Flink is addressing a real problem that all three of our papers are addressing this week: the increasing need for fast stream processing. The solution's main idea is the idea of distributed snapshots, a method based on the Chandy-Lamport to create a snapshot of the entire distributed system without the necessity for pausing everything.
The solution is one of many new methods being developed to make fast, hugely distributable streaming systems with strong fault tolerance guarantees. The field is growing rapidly, so many new ideas are being generated in this space, with Spark Streaming, Google Dataflow, and Flink all taking slightly different approaches.
There will always be trade-offs in terms of the different fault tolerance mechanisms used by these systems, which, as discussed in this paper, work in no small part to influence the rest of the system.

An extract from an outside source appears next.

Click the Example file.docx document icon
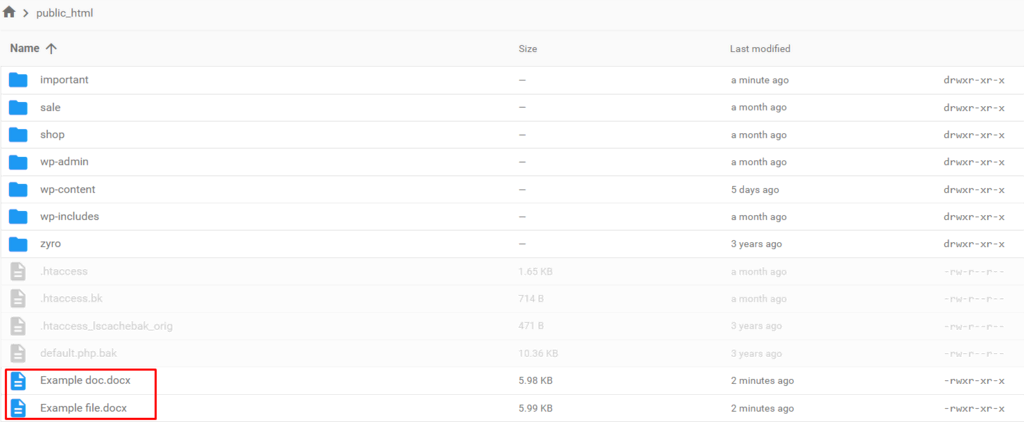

The main trade-off here is the complexity of a single snapshot; if you are working with an application that requires a significant amount of state, each snapshot will be expensive, but as a trade-off, you can then schedule less frequent snapshots. But this will require longer failure recovery times, especially if you have a heavily loaded system, whereas micro-batch suffers from less of this problem.
Apache Flink seems to basically just be a real-world implementation of the algorithm described in the Chandy-Lamport paper, so I have doubts that this paper specifically will be influential in 10 years; if this type of system catches on, it will likely be the Chandy-Lamport paper that continues to be influential (despite its age), though the Apache Flink application itself may well be influential in the future.